Стыдясь мальчишества, я до сих пор с трудом удерживаю слёзы восторга, читая о приключениях полярников. В лучших из них воплотились черты того прекраснодушного идеализма, которые традиция с куда меньшими основаниями приписывает рыцарям, революционерам и паломникам: фантазия, самоотверженность, благочестие. Тогда, на рубеже еще тех веков, прекрасная и недостижимая Арктика была религией атеистов, и полюс слыл их Граалем.

С трудом пережив тоталитарный героизм предыдущего столетия, XXI век утратил вкус к романтическим подвигам. Пресытившись ими, он заменил единоборство с природой экстремальными видами спорта: в Нью-Йорке популярны кафе с бетонным утесом для скалолазания, а лед есть и в холодильнике.

Памяти космоса

Непонятно даже, чего мы так всполошились. А ведь в моем детстве космос был популярнее футбола — даже среди взрослых. Уже много лет спустя я сам видел улыбку на лицах суровых диссидентов, когда они вспоминали Гагарина.

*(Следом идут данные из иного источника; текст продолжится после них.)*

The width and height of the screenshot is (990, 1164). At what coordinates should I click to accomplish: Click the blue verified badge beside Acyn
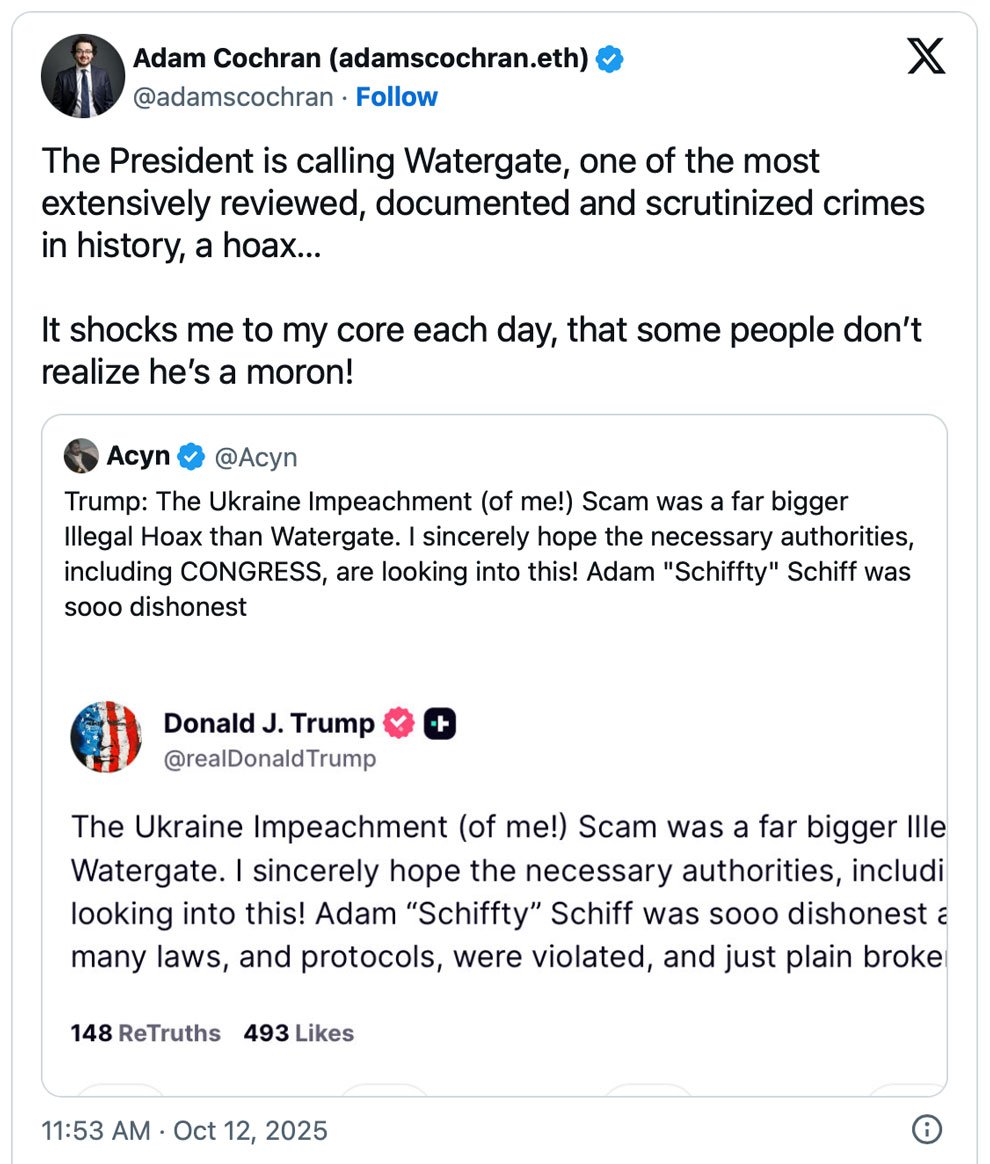[x=191, y=457]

— С него, — писали отрывные календари, — началась новая эра.

Но она быстро завершилась, когда выяснилось, что человеку там нечего делать. Мы не приспособлены для открытого пространства — нам нужно есть, пить и возвращаться обратно. Беспилотные устройства стоят дешевле, не требуют человеческих жертв, но и не приносят славы. Мы же стремились в космос, чтобы запахать эту целину под символы.

Чем только ни был космос: новым фронтом в холодной войне, зоной подвигов, нивой рекордов, полигоном державной мощи, дорогостоящим аттракционом, рекламной кампанией, наконец — шикарным отпуском. Чего мы не нашли в космосе, так это смысла.

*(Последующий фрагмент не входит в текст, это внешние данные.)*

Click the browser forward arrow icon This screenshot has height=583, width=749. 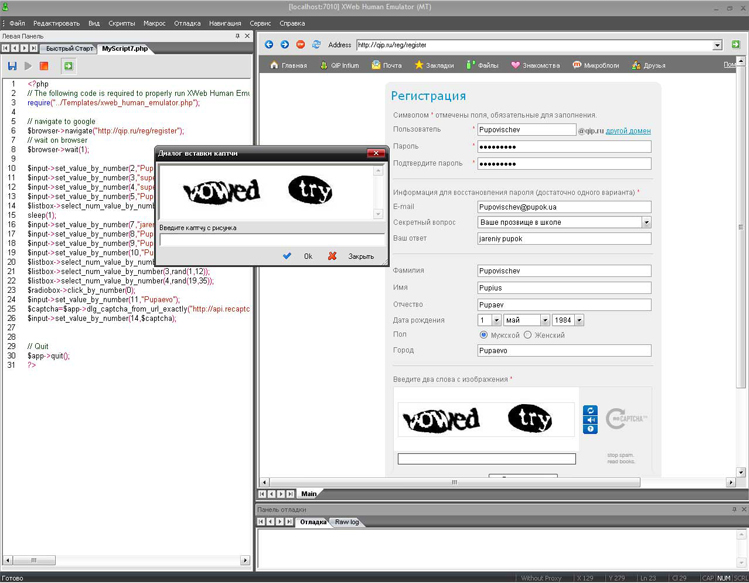(285, 45)
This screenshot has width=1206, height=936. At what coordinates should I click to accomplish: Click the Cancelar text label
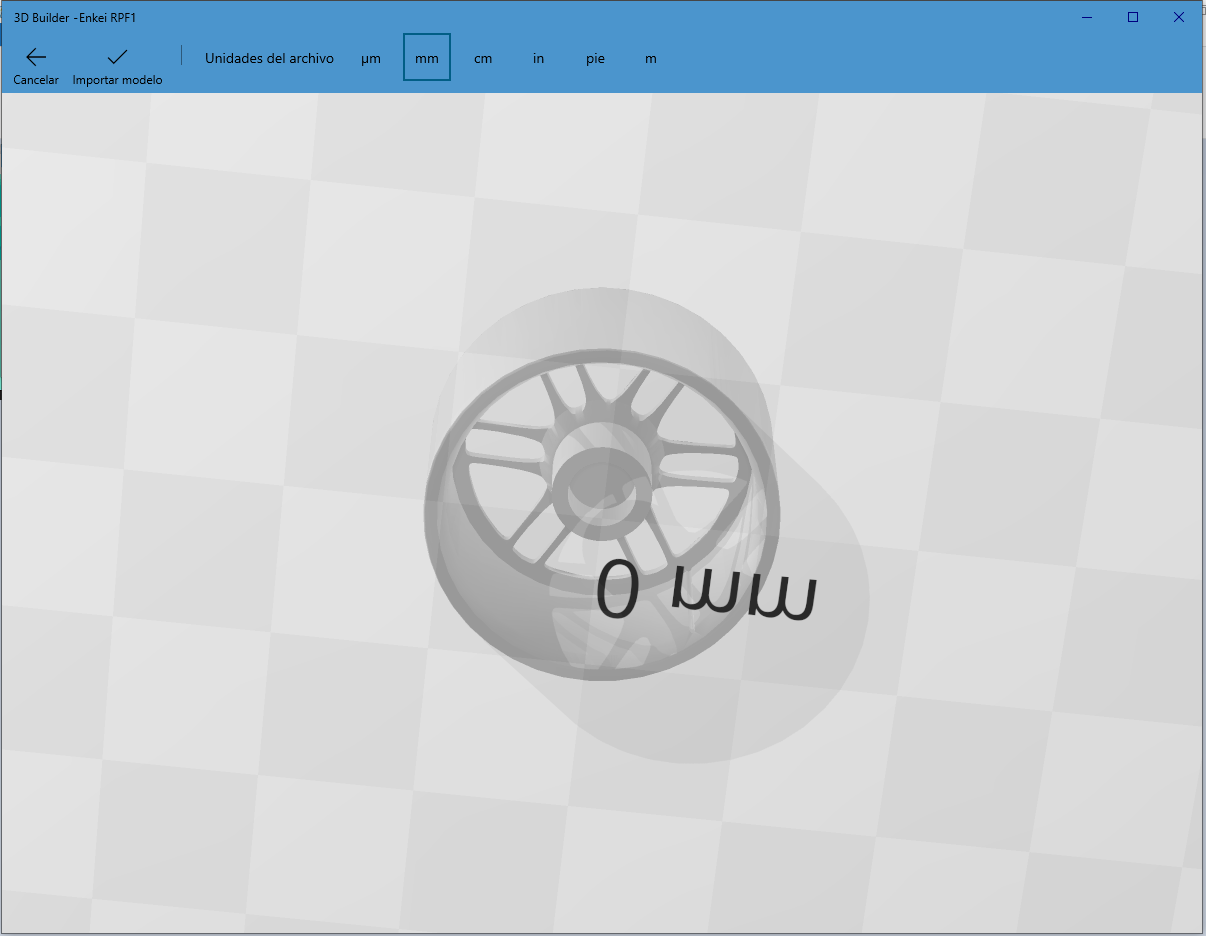(x=36, y=80)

Говорят, Армстронг больше всего боялся забыть исторические слова, которые он произнес, впервые ступив на чужую почву. Его легко понять: оставленный им след на Луне исчезнет позже Земли и вместе с Солнцем. Этим, однако, всё кончилось.

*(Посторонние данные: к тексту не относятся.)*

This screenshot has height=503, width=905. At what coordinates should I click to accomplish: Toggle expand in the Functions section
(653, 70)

— Мы открыли Луну, — объясняют историки, — как викинги — Америку: преждевременно. Поэтому ни мы, ни они не знали, что делать с открытием.

Эта параллель даже точнее, чем кажется. Космос был Новым Светом, где разыгрывался карамболь уязвленной совести и подспудных страхов. В нашем больном воображении любые контакты с неземным разумом следовали земному сценарию: либо мы, либо они были индейцами. Хорошо зная, чем это кончится, мы всё равно рвались в космос.

В романе трезвого Лема вернувшийся со звезд герой думает, что полет того бы не стоил, даже если б «мы привезли обратно восьминогого слона, изъясняющегося чистой алгеброй».

Наверное, мы подспудно ждали, что космос послужит новым импульсом теологической фантазии. Когда философия исчерпала двадцатипятивековые попытки найти душе партнера, за дело взялись ученые. Не в силах вынести молчания неба, мы мечтали вынудить его к диалогу. Непонятно, на что мы рассчитывали, что хотели сказать и что́ услышать, но ясно, что́ мы отправились в космос, надеясь выйти из себя. Беда в том, что мы не нашли там ничего такого, ради чего бы это стоило делать. Кое-кто из астронавтов, правда, открыл Бога, но на Земле, а не в небе.

Для меня космический век закончился фотографией Марса. Первая «звезда» на вечернем небе, он нам никогда не давал покоя. Живя на третьей планете, мы невольно приписали второй — свою молодость, а четвертой — свою старость. Эта фантастическая хронология побуждала ученых искать на Марсе вымирающих братьев по разуму.

Так, астроном Скиапарелли составил подробную карту планеты с несуществующими каналами. Маркони утверждал, что ему удалось поймать закодированный радиосигнал марсиан. Поверив ему, американское правительство объявило трехдневное радиомолчание, но Марс его так и не прервал.

Куда успешнее действовали писатели. Алексей Толстой даже устроил на Марсе пролетарскую революцию. В его «Аэлите» описано меню бедных марсиан: дурно пахнущее желе и опьяняющая жидкость с ароматом цветов. В таком обеде легко узнать студень с одеколоном или, вспомнив «Петушки» Венички Ерофеева, — «вымя с хересом»…

Но, увидев драгоценный снимок, я понял, что мы никогда не найдем на Марсе ни соратников, ни собутыльников, ни собеседников. Глядя на безжизненный, лишенный тайны и величия, попросту — скучный, хоть и инопланетный ландшафт, я впервые с тоской подумал: может, мы и правда — венец творения? И это значит, что нам не с кем разделить бремя ответственности за разум, что помощи ждать неоткуда, что Земля — наш Родос, и нам не остается ничего другого, как прыгать — здесь, сейчас, всегда. И еще я решил, что нам повезло с планетой, могла быть хуже.